Your task – With the line containing "Click the edit setting pencil icon" as the start and the line containing "Task: Click the May 08 axis label" as the end, transcribe that span of the entries below exactly, including both.

Extracted records –
------------------------------------
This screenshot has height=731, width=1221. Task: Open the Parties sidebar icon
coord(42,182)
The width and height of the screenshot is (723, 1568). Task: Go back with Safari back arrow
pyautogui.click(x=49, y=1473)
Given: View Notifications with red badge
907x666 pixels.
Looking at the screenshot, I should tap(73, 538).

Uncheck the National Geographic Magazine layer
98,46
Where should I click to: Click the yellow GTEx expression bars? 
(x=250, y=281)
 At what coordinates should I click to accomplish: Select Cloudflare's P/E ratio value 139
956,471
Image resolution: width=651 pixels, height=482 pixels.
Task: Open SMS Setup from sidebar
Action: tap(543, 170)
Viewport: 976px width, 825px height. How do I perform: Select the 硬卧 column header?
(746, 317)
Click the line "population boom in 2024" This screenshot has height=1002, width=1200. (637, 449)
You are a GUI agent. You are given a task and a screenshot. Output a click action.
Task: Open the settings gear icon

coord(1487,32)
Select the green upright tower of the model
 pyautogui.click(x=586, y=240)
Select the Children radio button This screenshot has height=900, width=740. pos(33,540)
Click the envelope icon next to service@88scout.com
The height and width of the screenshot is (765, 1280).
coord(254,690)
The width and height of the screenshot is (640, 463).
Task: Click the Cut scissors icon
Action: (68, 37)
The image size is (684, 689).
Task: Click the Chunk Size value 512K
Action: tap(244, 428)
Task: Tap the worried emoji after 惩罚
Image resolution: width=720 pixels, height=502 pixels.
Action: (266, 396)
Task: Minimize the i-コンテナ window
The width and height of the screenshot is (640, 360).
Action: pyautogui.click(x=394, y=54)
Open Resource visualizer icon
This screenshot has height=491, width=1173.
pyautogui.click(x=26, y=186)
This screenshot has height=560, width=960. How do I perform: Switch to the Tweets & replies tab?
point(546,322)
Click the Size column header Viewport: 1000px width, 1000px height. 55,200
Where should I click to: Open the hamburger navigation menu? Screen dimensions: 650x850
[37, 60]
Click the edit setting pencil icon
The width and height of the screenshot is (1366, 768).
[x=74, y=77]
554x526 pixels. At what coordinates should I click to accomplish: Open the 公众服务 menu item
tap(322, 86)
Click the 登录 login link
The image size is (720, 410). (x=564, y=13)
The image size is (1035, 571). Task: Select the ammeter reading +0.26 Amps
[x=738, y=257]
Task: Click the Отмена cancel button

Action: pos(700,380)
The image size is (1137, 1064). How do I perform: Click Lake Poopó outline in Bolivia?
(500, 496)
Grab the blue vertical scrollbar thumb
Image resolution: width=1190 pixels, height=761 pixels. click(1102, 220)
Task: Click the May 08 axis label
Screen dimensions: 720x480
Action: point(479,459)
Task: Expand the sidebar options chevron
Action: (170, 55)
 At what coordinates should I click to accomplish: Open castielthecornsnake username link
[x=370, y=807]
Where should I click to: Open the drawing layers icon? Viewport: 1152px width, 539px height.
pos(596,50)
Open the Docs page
------------------------------------
Response for this exercise –
Click the edit setting pencil icon
The width and height of the screenshot is (1366, 768).
[x=74, y=77]
554x526 pixels. At what coordinates should I click to accomplish: Open the 公众服务 menu item
tap(322, 86)
Click the 登录 login link
The image size is (720, 410). (x=564, y=13)
The image size is (1035, 571). Task: Select the ammeter reading +0.26 Amps
[x=738, y=257]
Task: Click the Отмена cancel button

Action: pos(700,380)
The image size is (1137, 1064). How do I perform: Click Lake Poopó outline in Bolivia?
(500, 496)
Grab the blue vertical scrollbar thumb
Image resolution: width=1190 pixels, height=761 pixels. click(1102, 220)
Task: Click the May 08 axis label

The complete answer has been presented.